■ Prompt: Give only the number of lines in these records that contain the word "from".

-- Supplied records follows --

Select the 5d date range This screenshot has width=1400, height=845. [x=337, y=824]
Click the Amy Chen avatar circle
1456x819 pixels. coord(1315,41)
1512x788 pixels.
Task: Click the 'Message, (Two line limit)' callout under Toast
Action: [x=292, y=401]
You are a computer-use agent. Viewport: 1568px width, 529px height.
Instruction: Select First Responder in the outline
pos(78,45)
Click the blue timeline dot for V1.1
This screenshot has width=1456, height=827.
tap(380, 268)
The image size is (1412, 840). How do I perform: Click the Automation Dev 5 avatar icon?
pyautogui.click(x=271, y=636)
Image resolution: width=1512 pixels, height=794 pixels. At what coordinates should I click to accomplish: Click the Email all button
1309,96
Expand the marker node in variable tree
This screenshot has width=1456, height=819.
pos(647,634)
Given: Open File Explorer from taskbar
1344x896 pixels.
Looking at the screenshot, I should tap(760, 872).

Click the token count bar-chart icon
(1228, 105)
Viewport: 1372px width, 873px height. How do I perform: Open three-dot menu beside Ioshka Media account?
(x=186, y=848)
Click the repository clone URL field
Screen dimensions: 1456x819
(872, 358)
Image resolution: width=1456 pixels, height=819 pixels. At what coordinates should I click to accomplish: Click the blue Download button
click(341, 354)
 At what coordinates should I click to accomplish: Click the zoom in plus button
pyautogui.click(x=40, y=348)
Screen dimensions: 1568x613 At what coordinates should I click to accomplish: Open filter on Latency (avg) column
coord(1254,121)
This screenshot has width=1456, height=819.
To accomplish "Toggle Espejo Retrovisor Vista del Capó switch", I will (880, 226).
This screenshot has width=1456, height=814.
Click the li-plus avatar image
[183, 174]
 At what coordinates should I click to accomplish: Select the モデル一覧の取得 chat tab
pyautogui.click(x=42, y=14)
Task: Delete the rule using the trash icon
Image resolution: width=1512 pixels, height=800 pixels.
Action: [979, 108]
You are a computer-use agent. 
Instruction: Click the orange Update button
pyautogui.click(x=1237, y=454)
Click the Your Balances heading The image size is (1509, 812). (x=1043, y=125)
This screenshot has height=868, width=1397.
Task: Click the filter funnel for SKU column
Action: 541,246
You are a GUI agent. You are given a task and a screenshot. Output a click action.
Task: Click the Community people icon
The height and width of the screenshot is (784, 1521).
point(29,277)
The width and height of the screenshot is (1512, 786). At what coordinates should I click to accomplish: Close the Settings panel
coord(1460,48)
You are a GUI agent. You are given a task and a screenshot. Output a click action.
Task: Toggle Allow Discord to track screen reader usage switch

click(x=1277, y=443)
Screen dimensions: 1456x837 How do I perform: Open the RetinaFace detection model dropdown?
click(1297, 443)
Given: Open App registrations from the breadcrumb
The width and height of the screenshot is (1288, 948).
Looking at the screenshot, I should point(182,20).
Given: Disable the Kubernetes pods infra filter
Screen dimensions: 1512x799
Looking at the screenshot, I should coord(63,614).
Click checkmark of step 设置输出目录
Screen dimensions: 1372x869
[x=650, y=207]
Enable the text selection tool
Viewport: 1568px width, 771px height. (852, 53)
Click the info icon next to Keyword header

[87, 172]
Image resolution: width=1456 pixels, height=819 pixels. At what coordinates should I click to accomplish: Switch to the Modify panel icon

-- Supplied records concluded --

■ Exercise output: 2